PROBLEM REQUIREMENTS — Scan the records below for the line containing "Guides (250, 33)" and the line containing "Ellie Ring (87, 224)". Copy both, plus every line between, exactly.

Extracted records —
◆ ◆ ◆ ◆ ◆ ◆ ◆

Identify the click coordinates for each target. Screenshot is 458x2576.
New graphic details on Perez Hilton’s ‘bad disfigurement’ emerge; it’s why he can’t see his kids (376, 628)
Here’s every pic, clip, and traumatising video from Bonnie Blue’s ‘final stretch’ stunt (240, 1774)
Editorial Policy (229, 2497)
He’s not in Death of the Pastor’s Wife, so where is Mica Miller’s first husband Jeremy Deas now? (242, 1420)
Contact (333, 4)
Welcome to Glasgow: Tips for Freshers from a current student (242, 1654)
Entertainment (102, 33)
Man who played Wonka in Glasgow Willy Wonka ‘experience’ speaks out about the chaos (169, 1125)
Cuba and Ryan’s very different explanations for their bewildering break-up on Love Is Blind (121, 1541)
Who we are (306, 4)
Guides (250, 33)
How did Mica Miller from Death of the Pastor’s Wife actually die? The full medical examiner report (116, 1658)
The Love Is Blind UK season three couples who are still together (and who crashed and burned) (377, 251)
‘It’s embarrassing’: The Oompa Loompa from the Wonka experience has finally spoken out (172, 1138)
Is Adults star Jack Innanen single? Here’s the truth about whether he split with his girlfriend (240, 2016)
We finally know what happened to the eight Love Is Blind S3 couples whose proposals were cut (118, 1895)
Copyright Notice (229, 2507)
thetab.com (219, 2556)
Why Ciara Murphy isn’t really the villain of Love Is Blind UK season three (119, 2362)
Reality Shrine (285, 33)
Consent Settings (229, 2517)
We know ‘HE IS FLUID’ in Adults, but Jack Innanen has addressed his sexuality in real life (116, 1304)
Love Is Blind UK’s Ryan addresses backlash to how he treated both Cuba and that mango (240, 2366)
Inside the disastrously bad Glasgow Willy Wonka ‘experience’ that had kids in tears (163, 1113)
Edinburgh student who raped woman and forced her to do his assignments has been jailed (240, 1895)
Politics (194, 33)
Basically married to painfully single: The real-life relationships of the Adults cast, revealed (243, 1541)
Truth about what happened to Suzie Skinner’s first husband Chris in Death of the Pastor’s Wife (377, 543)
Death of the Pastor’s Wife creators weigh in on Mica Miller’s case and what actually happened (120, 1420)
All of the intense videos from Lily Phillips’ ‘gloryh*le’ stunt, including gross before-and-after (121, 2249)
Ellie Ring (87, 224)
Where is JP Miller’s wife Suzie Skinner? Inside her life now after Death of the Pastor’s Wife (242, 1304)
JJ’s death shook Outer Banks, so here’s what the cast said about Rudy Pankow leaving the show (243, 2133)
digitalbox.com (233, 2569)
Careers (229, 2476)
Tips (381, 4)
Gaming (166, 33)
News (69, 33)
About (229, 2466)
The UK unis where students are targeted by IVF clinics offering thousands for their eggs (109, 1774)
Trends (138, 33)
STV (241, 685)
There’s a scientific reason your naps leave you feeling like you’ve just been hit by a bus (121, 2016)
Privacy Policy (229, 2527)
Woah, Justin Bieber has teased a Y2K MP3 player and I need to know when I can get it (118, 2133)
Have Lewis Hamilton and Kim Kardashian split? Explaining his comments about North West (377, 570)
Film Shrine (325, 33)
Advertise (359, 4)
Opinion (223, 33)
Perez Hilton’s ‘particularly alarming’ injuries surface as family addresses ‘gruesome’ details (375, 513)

◆ ◆ ◆ ◆ ◆ ◆ ◆

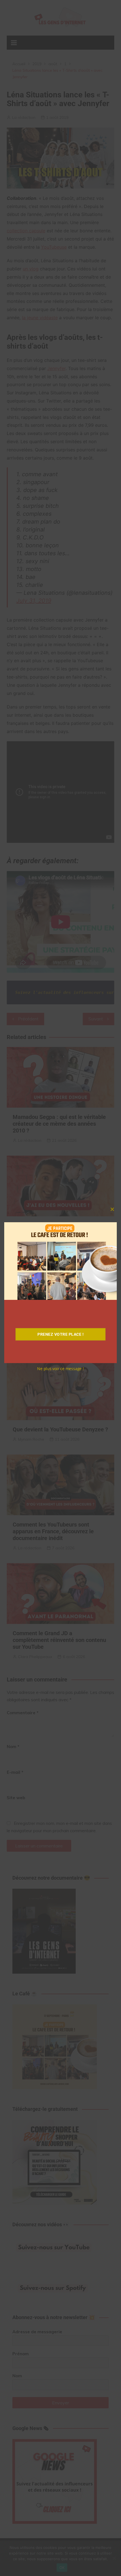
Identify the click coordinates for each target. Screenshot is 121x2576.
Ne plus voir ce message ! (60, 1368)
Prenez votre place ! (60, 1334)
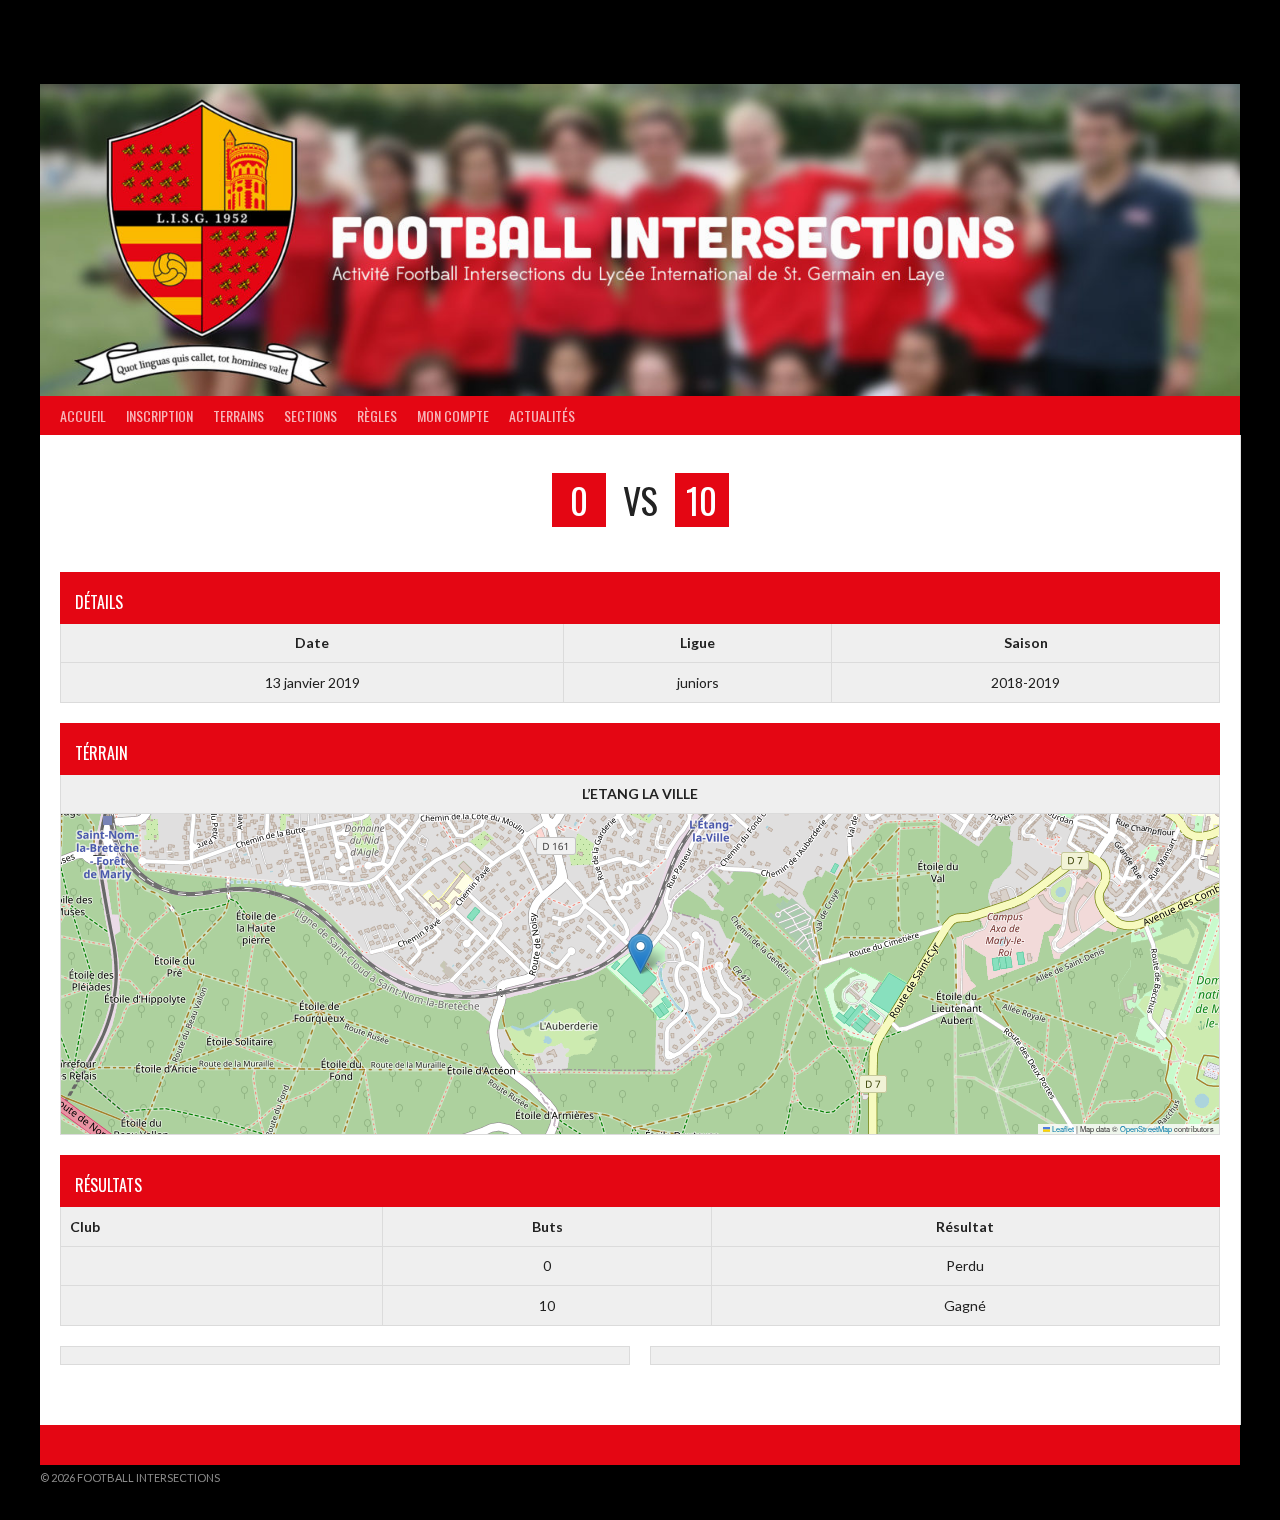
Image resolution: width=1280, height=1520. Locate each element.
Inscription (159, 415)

◆ ◆ ◆ ◆ ◆ ◆ ◆

EXPECTED OUTPUT —
Guides (250, 33)
How did Mica Miller from Death of the Pastor’s Wife actually die? The full medical examiner report (116, 1658)
The Love Is Blind UK season three couples who are still together (and who crashed and burned) (377, 251)
‘It’s embarrassing’: The Oompa Loompa from the Wonka experience has finally spoken out (172, 1138)
Is Adults star Jack Innanen single? Here’s the truth about whether he split with his girlfriend (240, 2016)
We finally know what happened to the eight Love Is Blind S3 couples whose proposals were cut (118, 1895)
Copyright Notice (229, 2507)
thetab.com (219, 2556)
Why Ciara Murphy isn’t really the villain of Love Is Blind UK season three (119, 2362)
Reality Shrine (285, 33)
Consent Settings (229, 2517)
We know ‘HE IS FLUID’ in Adults, but Jack Innanen has addressed his sexuality in real life (116, 1304)
Love Is Blind UK’s Ryan addresses backlash to how he treated both Cuba and that mango (240, 2366)
Inside the disastrously bad Glasgow Willy Wonka ‘experience’ that had kids in tears (163, 1113)
Edinburgh student who raped woman and forced her to do his assignments has been jailed (240, 1895)
Politics (194, 33)
Basically married to painfully single: The real-life relationships of the Adults cast, revealed (243, 1541)
Truth about what happened to Suzie Skinner’s first husband Chris in Death of the Pastor’s Wife (377, 543)
Death of the Pastor’s Wife creators weigh in on Mica Miller’s case and what actually happened (120, 1420)
All of the intense videos from Lily Phillips’ ‘gloryh*le’ stunt, including gross before-and-after (121, 2249)
Ellie Ring (87, 224)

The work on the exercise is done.